Am Sonntag (9. August 2026) kam es gegen 12:00 Uhr auf der K19 bei Vettelschoß im Landkreis Neuwied zu einem schweren Verkehrsunfall. Ein Motorrad mit zwei Personen kollidierte mit einem Fahrzeug des DRK-Katastrophenschutzes des Landkreises Neuwied. Für die beiden Motorradfahrer kam jede Hilfe zu spät.

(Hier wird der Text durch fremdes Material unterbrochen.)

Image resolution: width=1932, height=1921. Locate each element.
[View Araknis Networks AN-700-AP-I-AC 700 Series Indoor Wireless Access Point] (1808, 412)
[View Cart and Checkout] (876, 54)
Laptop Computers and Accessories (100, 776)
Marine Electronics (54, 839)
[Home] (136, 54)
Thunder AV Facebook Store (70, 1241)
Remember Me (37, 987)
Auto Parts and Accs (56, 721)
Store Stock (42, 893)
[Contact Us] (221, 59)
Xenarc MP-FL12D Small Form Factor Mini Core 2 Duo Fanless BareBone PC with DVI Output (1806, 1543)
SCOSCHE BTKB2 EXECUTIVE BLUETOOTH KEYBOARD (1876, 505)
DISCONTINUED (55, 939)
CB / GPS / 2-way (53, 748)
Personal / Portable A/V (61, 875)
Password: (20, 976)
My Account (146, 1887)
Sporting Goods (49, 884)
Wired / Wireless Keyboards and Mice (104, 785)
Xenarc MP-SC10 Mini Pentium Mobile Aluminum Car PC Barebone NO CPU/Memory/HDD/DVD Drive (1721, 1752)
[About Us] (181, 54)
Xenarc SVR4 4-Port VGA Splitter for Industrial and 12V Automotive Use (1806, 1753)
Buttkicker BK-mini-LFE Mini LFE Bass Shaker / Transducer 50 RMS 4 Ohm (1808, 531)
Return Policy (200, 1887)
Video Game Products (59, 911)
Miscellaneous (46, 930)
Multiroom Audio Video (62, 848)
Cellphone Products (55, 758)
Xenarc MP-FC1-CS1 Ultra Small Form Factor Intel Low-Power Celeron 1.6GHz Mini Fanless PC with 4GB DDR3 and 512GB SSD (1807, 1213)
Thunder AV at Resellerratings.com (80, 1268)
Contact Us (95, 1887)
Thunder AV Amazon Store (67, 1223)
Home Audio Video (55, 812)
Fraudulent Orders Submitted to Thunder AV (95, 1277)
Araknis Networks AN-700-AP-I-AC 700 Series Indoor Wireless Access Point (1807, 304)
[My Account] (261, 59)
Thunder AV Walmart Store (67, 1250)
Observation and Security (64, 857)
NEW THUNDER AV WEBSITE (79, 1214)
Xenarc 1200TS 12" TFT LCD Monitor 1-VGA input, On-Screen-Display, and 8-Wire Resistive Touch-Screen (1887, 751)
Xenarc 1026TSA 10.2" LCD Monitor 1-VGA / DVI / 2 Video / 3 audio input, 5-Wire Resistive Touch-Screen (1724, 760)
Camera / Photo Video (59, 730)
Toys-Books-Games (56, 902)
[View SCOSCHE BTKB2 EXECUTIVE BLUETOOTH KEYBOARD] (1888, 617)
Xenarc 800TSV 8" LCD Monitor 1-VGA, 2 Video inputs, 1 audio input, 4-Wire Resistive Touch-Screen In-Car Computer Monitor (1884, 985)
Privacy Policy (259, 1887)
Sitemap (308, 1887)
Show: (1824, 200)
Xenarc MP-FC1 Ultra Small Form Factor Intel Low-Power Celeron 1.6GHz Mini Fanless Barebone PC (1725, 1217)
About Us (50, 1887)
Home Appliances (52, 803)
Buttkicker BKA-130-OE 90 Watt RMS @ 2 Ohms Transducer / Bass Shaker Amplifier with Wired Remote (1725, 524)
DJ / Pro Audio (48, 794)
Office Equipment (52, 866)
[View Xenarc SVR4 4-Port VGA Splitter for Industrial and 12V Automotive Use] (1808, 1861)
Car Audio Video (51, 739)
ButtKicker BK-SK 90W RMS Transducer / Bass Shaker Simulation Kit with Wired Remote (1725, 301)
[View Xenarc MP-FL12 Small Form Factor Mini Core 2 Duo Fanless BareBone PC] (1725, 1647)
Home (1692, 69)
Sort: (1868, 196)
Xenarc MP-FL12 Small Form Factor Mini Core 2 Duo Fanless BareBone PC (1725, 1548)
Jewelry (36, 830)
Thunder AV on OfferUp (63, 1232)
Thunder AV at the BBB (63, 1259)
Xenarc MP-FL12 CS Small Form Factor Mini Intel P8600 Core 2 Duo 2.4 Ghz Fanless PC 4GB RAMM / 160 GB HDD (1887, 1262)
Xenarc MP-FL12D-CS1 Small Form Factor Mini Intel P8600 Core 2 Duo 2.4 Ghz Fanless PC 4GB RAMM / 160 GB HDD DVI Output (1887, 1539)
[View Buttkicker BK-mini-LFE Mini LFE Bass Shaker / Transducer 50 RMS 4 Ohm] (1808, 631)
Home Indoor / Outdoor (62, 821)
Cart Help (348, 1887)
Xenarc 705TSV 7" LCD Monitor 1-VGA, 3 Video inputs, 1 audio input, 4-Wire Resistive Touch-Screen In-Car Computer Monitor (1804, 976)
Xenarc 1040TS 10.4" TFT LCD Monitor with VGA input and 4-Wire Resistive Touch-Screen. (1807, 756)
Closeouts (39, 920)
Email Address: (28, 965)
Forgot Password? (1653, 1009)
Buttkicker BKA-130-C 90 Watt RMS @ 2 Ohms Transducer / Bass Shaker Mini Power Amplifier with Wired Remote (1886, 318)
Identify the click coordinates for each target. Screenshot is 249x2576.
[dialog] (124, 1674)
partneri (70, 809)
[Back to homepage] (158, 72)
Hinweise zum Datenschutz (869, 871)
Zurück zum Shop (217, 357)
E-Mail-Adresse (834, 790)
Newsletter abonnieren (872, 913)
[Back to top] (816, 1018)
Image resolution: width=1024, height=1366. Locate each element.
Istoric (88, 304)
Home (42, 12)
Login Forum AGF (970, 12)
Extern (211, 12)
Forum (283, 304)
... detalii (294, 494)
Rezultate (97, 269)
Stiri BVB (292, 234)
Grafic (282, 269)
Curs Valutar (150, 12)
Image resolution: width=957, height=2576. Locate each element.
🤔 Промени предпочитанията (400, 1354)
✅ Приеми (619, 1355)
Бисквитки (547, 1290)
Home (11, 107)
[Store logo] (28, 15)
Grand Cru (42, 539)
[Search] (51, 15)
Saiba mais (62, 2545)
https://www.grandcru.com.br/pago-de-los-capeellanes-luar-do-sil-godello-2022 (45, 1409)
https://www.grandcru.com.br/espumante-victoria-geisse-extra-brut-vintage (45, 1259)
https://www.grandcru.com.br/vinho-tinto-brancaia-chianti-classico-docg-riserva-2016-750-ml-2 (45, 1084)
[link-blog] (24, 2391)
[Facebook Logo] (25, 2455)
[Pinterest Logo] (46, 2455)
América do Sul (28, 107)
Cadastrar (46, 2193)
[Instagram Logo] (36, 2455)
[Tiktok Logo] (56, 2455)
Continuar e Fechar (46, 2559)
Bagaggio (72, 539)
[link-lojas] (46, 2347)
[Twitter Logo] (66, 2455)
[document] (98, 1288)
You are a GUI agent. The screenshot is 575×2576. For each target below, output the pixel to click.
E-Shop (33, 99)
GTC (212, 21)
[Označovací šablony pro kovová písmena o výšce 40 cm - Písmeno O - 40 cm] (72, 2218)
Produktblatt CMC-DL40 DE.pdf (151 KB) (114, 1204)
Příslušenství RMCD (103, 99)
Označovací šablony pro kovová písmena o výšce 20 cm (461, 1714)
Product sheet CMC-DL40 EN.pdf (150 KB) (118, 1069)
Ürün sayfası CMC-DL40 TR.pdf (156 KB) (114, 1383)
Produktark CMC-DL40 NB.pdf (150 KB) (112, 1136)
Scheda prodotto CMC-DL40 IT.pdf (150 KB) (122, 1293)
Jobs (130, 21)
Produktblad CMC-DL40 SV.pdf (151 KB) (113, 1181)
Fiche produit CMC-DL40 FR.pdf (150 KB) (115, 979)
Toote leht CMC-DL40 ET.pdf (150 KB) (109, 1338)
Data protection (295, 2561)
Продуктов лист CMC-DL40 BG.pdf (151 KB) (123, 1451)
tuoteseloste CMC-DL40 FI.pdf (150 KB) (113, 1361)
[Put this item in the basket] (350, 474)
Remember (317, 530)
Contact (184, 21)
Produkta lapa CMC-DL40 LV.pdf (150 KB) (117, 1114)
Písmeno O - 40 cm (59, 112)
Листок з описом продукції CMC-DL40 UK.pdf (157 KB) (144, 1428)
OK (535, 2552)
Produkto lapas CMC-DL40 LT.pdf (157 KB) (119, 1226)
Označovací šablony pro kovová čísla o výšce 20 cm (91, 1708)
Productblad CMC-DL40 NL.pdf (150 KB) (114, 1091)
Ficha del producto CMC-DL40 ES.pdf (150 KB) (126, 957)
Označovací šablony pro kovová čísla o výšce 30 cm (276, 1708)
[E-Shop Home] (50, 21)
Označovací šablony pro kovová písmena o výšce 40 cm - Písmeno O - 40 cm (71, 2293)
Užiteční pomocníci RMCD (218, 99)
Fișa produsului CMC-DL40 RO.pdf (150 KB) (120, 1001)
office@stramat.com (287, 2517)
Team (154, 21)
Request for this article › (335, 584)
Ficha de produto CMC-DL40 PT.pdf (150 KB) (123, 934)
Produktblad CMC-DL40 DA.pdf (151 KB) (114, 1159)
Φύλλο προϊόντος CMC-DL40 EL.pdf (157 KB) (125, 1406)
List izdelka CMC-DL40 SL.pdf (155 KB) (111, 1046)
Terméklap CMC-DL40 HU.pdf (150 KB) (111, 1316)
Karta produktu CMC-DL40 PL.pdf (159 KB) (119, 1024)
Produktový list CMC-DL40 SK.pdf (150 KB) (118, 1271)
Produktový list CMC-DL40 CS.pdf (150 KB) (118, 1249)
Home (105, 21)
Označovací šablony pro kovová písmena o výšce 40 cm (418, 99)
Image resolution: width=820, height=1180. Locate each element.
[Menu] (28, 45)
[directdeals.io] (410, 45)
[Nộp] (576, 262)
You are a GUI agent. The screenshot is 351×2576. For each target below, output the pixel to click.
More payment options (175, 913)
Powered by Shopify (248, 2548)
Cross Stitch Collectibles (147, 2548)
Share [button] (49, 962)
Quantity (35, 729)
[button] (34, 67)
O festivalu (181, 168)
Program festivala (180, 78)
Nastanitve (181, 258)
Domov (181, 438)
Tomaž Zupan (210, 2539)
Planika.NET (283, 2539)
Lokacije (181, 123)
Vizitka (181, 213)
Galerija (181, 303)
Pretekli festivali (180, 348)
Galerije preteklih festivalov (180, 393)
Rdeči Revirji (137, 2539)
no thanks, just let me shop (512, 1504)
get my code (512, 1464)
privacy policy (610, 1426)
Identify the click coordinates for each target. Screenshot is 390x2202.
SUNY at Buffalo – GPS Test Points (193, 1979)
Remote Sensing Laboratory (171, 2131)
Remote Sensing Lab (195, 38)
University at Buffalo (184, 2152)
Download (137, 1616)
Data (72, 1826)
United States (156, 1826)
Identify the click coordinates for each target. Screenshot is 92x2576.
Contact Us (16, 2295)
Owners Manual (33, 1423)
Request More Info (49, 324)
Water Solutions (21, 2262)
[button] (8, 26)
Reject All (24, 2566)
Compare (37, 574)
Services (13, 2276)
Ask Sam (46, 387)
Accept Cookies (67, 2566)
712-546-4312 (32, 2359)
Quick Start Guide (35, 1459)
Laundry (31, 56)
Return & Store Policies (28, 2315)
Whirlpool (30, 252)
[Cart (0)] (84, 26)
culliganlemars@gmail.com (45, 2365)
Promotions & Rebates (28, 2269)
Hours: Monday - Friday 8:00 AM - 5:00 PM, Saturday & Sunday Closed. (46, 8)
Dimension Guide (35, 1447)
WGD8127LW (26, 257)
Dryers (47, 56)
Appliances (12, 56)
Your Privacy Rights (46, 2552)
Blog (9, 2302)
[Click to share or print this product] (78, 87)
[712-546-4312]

Nach bisherigen Erkenntnissen war das Motorrad mit einem 38-jährigen Fahrer und einer 33-jährigen Beifahrerin besetzt. Das DRK-Fahrzeug, ein Gerätewagen Sanität des Katastrophenschutzes, wollte zum Unfallzeitpunkt auf das Gelände des Feuerwehrgerätehauses einbiegen. Dabei kam es zur Kollision.






Ersten Erkenntnissen zufolge prallte das Motorrad auf Höhe der Tür in die Beifahrerseite des DRK-Fahrzeugs. Der genaue Unfallhergang wurde durch einen hinzugezogenen Gutachter untersucht. Nach ersten Erkenntnissen könnte ein Fehler beim Abbiegevorgang des 35-jährigen Fahrers des DRK-Fahrzeugs ursächlich für den Unfall gewesen sein. Ob sich das Fahrzeug zum Unfallzeitpunkt auf einer Einsatzfahrt befand, war zunächst Gegenstand der Ermittlungen.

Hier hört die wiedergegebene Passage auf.